Right. Why would I order nachos 12,000 miles away from Mexico? Because Australia is like America with a better accent, so I got confused for a minute. (Pretty sure I just offended whatever the population of Australia is.)
Anyway, one of my favorite ways to see a city is to run it. Early Tuesday morning, I woke up, slipped on my Vibrams, then headed down the waterfront pathway. I ran along the harbor, through the botanical gardens, across a bridge and to Memorial Park, a gem-like arboretum a couple of miles from the hotel. Brisbane, it seems, is an athletic city. At 6 a.m. the waterside trail was teeming with other runners. I got passed by a girl. I’m not super fast or anything – girls just don’t pass me. I picked up my pace, but then she left the trail so that I eventually just had to swallow defeat to someone who had no idea she was racing.

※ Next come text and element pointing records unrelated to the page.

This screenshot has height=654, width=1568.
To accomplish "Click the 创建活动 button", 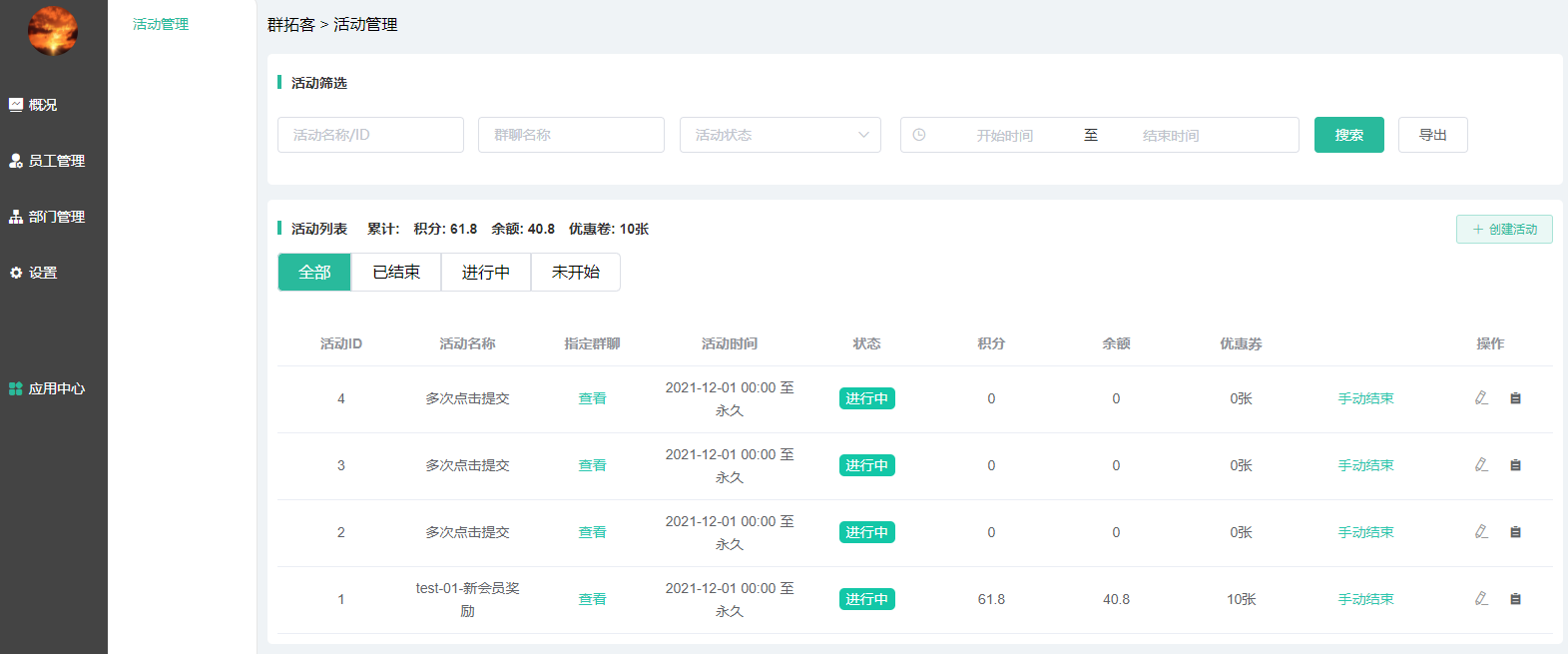I will pos(1504,230).
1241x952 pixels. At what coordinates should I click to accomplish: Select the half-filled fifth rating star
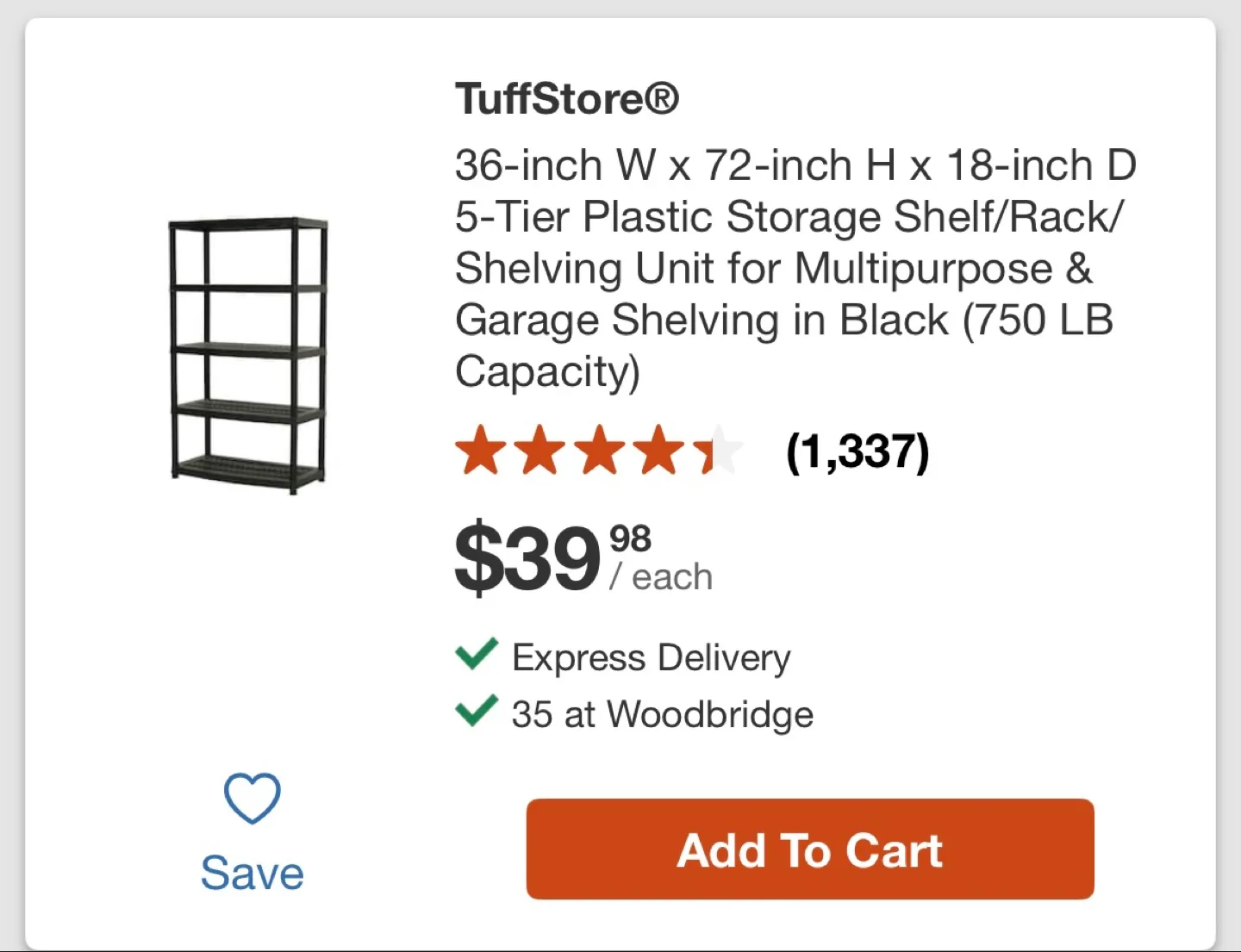(x=717, y=449)
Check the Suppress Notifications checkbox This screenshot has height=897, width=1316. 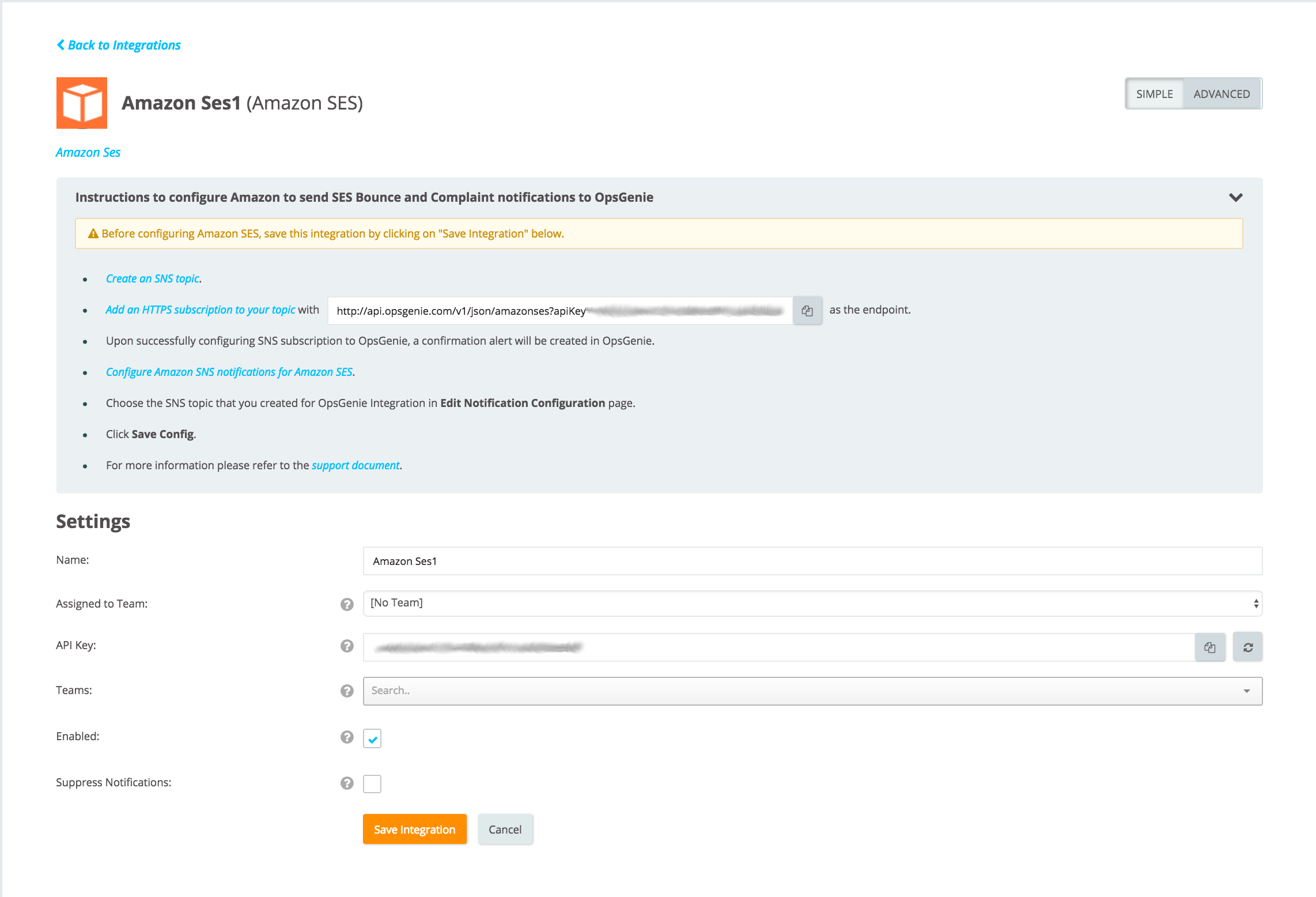pos(372,784)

If nothing else I will remember Brisbane for the moment when I almost died. On Tuesday night, my co-worker and I were heading back from a gnarly dinner at a weaksauce restaurant. (F*ck you I should’ve known better than to order pad thai at an English pub.) We left the place in silence, our meals quarter-eaten, me with a scowl on my face. We decide to pick up some candy from a convenience store across the street. I can’t remember what I was thinking about, but I know I was lost in thought. As I stepped into the street I heard, “Watch out! Watch out! Watch out!” Bret was screaming at me. I looked up and immediately saw two cars speeding past me to my left. I felt their draft on my face.
I didn’t have one of those moments where your life flashes before your face, as they say. Rather, my knees started to shake, I wanted to go home, and I wanted to cry. Feeling like you’re about to die is scary. I went back to my hotel room and ordered french fries.